New AMSGA algorithm boosts Forward-Forward learning by 1.5% on benchmarks
Adaptive multi-scale goodness aggregation improves local-learning neural networks without heavy compute
The Forward-Forward (FF) algorithm offers a biologically plausible alternative to backpropagation by replacing forward and backward passes with two forward passes that measure 'goodness' at each layer. However, FF has struggled with stability and generalization. Researchers Salar Beigzad and Vansh Verma introduce Adaptive Multi-Scale Goodness Aggregation (AMSGA) to address these limitations. AMSGA aggregates goodness signals across local, intermediate, and global representations, applies adaptive curriculum-guided hard negative mining, uses layer-dependent thresholds, and implements a warm-up cosine annealing learning-rate schedule. These modifications enhance robustness without sacrificing FF's memory efficiency.

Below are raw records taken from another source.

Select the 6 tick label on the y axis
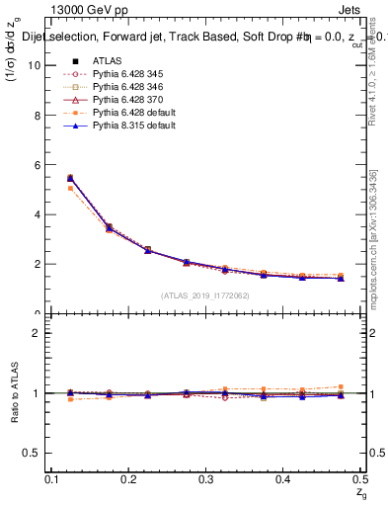[x=38, y=164]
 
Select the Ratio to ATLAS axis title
[x=14, y=392]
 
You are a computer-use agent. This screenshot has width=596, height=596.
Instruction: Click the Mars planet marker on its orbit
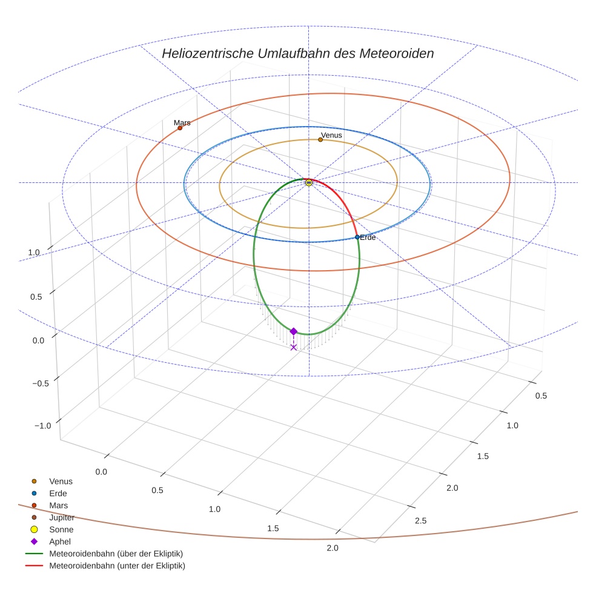[180, 128]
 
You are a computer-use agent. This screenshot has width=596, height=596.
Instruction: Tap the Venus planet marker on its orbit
[320, 140]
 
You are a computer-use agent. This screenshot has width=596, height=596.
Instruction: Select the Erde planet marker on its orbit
[357, 237]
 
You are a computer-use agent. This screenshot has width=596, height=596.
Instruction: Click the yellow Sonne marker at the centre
[309, 182]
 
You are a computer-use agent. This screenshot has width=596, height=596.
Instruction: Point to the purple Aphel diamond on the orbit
[294, 331]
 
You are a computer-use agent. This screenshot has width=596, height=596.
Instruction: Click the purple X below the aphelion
[294, 347]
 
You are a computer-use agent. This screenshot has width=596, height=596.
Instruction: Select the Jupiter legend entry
[61, 517]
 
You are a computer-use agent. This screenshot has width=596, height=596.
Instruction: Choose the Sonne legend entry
[60, 529]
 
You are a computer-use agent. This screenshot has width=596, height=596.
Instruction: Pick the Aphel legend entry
[59, 541]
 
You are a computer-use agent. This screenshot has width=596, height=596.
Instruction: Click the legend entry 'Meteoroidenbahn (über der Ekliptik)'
[116, 554]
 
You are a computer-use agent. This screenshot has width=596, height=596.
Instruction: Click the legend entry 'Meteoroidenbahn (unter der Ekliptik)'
[117, 566]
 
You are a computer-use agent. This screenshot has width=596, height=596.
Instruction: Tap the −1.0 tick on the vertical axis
[42, 426]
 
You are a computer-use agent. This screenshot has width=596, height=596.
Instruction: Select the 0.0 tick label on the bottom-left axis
[101, 471]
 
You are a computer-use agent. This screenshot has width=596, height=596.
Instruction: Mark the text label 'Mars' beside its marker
[182, 122]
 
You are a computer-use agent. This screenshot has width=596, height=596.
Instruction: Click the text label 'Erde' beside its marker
[368, 237]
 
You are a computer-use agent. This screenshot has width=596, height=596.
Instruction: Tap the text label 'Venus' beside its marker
[331, 135]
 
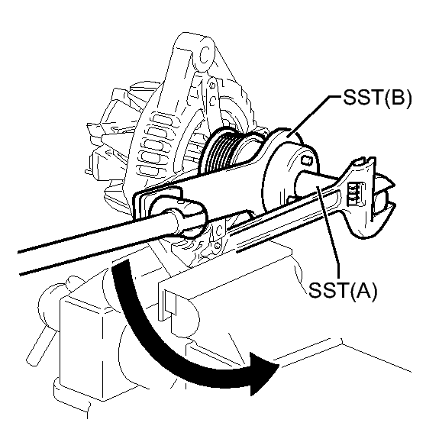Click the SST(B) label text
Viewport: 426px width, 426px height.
tap(377, 99)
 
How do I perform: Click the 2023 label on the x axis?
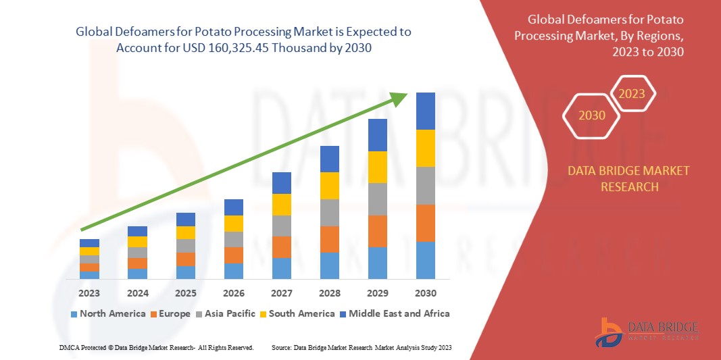pos(89,293)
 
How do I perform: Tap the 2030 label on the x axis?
pos(426,293)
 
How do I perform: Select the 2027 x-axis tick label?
pos(282,293)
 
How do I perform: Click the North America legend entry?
pos(108,313)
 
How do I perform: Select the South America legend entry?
pos(297,313)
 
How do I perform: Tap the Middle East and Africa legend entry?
pos(395,313)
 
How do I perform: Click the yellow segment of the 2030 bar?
pos(426,148)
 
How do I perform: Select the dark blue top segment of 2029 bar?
pos(378,135)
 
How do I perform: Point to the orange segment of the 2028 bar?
pos(330,239)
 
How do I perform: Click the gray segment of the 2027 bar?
pos(282,226)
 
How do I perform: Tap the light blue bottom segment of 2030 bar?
pos(426,260)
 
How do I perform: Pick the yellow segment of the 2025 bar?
pos(186,232)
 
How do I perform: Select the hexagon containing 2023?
pos(632,94)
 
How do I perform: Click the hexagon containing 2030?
pos(592,115)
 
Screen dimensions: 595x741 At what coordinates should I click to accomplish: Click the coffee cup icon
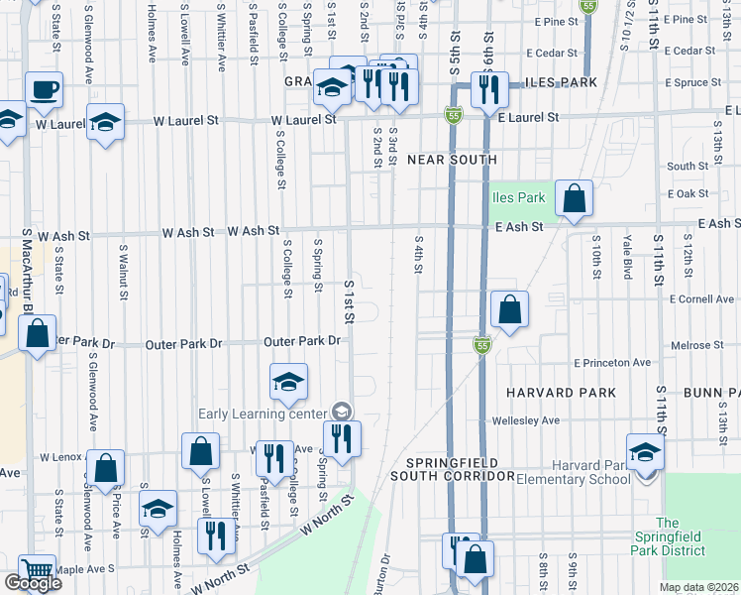coord(45,90)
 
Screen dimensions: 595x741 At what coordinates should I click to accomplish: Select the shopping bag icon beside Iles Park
coord(574,198)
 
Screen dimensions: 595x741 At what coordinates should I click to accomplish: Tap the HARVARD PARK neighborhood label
coord(562,393)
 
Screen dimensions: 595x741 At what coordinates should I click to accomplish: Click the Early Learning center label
coord(263,414)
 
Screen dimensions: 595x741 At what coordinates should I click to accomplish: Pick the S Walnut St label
coord(124,271)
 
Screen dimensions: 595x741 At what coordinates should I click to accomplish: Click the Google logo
coord(33,583)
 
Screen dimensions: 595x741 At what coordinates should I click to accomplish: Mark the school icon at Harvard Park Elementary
coord(645,452)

Experiments on MNIST and Fashion-MNIST show AMSGA outperforms baseline FF by up to +1.45% and +1.50% respectively, with negligible computational overhead. The paper demonstrates that careful design of goodness estimation and training dynamics can make local learning methods substantially more competitive. AMSGA retains the biological plausibility of FF while narrowing the gap with backpropagation-based models, suggesting a promising path for energy-efficient AI training on edge devices.
- AMSGA aggregates goodness at multiple scales (local, intermediate, global) to improve stability and generalization.
- Achieves +1.45% accuracy on MNIST and +1.50% on Fashion-MNIST over the baseline Forward-Forward algorithm.
- Adds adaptive hard negative mining and layer-dependent thresholds without significant computational overhead.
Why It Matters
Makes local learning methods competitive with backpropagation, reducing memory and energy costs for AI training.